Michael Fulmer, Alex Lange, Andrew Chafin and Will Vest have arguably been more reliable out of the bullpen, but Soto — averaging 1.240 walks and hits per inning pitched — remains the closer.
“He’s got the best stuff in the bullpen,” Fulmer said. “That’s why he’s in the role he’s in. Everybody is going to take their bumps and bruises here and there, but what makes him special is he’s got a short memory and the stuff to be electric.”
Soto, 27, was the Tigers’ lone All-Star in 2021. The left-handed flamethrower finished the season with a 3.39 ERA and 18 saves across 63⅔ innings. Once the season ended, Hinch named Soto the closer moving forward.
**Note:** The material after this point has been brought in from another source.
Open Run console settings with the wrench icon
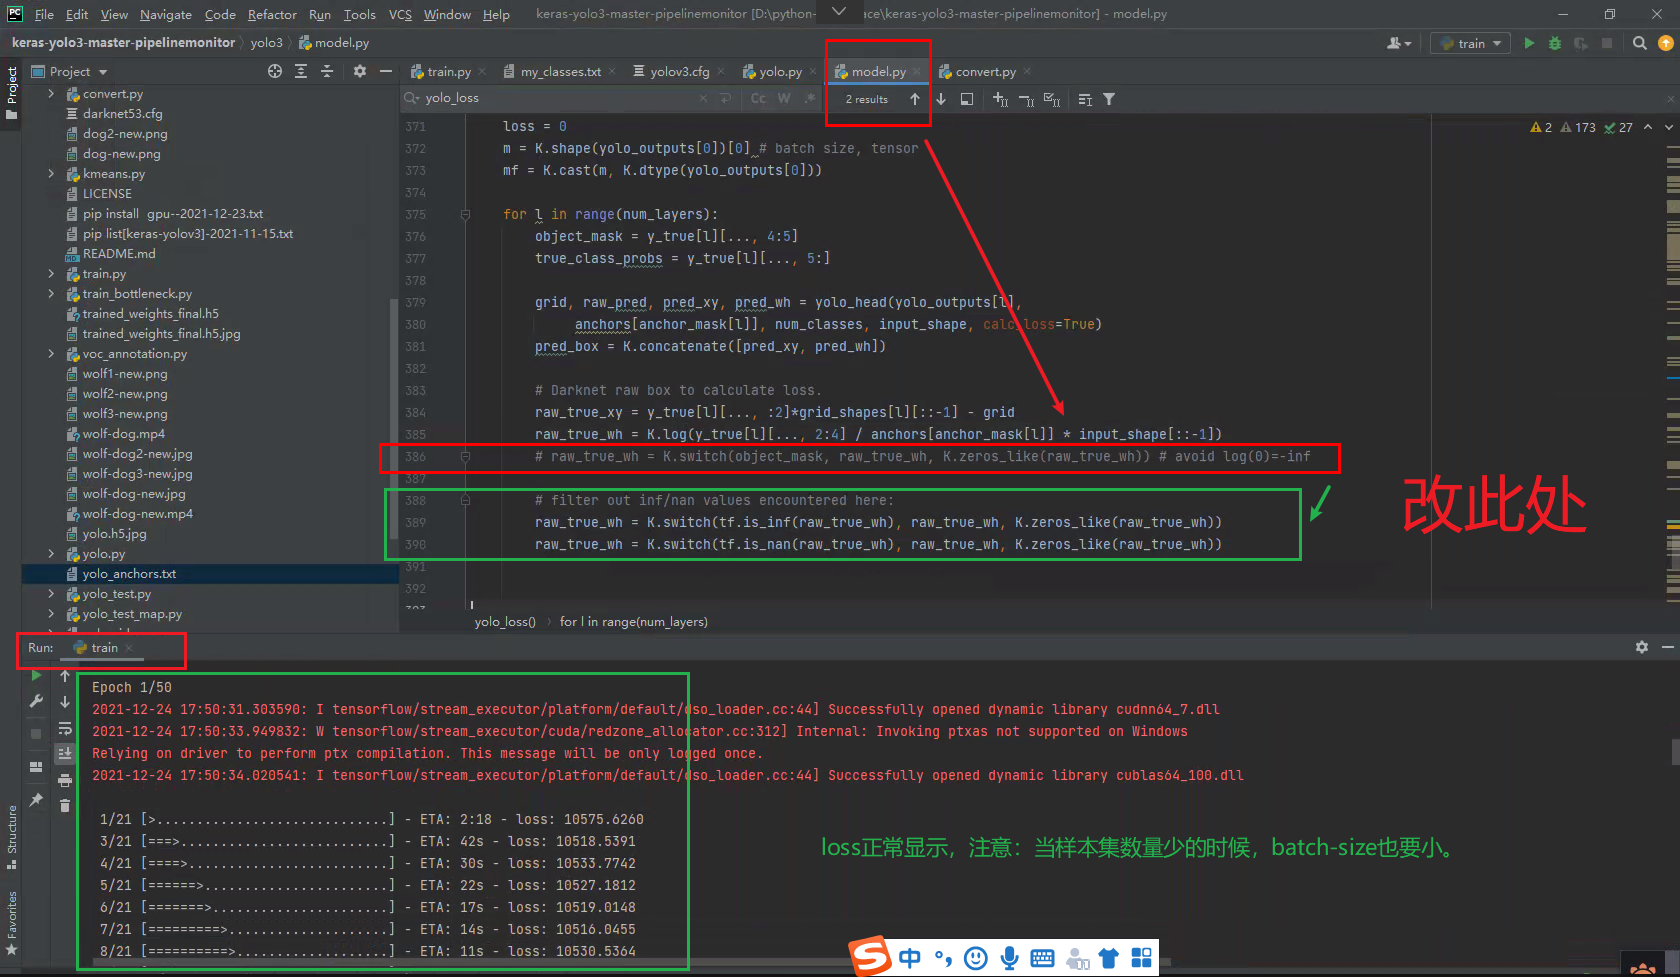This screenshot has width=1680, height=977. click(36, 702)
As the official closer, Soto has showcased mixed results.
His 2.88 ERA and 13 saves (in 15 chances) across 25 innings (in 26 appearances) are encouraging, but some underlying numbers, such as his strikeout rate and slider usage, are reasons to be concerned about his future.
His walk rate has improved, from 14.5% last season to 11.3% this season, but his strikeout rate has dropped significantly, from 27.5% in 2021 to 22.6% in 2022. He is averaging 8.6 strikeouts per nine innings compared to 11.3 per nine in 2020 and 10.7 per nine in 2021.
The explanation for his lack of strikeouts is his slider.
He rarely uses his best secondary pitch anymore. When he does, however, it isn’t performing the same as last season. He has seen decreases in both vertical movement and horizontal movement, meaning the ball isn’t breaking down and away as much as he would like.
“My slider is the pitch that I’m having issues with,” Soto said. “I’m not throwing it where I want it to be. I have to work on that. … The issue is my location. When I want to throw it in the strike zone or just a little bit outside, that’s a problem.”
Soto’s slider accounted for 37.6% of his pitches last year but only 19.3% this year. Opponents hit .138 against his slider in 2021 and .385 against it in 2022. Meanwhile, Soto has gone from relying on his four-seam fastball 7.3% of the time in 2021 to 43.9% in 2022. His sinker usage has also dropped, from 55.1% in 2021 to 35.9% in 2022.
“It’s something that’s turned him from a thrower into a wipeout pitcher,” manager A.J. Hinch said of Soto’s slider. “I do think it’s a difference maker. Now, asking him to use it if there’s no confidence and no execution is like not using it. That’s not a good recipe. We got to get him feeling better with both his pitches.”
Soto pitched six times from June 5-16, allowing five runs (four earned) on four walks with nine strikeouts in 6⅓ innings, giving him a 5.68 ERA during the stretch. He put at least one runner on in five of the six appearances.
“It’s just a thing of changing my mindset,” Soto said when asked why he has so frequently worked with traffic on the bases recently. “I know I have the gift and the talent for throwing the ball. I have to get out of it and do my job.”
He returned to the mound in Sunday’s 7-3 win over the Texas Rangers, pitching the ninth inning in a low-leverage situation. Hinch and pitching coach Chris Fetter told Soto to throw more sliders. He retired all three batters he faced; four of his 14 pitchers were sliders.
“A couple good sliders in there,” Hinch said. “That was good to see.”
Soto ranked 17th among 518 MLB pitchers — minimum 10 batters faced — with a run value of minus-11 on his slider last season. This season, his slider ranks 339th among 391 pitchers with a plus-3 run value. (His fastball has a plus-1 value this year, worse than its minus-2 last season, while his sinker has gone from plus-6 last year to minus-5 this year.)
Unless Soto fixes his slider, his downward trend could continue.
“I’m not sure why he’s abandoned it,” Hinch said. “It’s always easy to wonder what could be if he throws more sliders. We need to get that to be more balanced. He’s feeling something or seeing something in hitters that’s making him want to go to fastballs in fastball counts, and even a dynamic fastball like his can be hit if you don’t mix in your breaking ball.”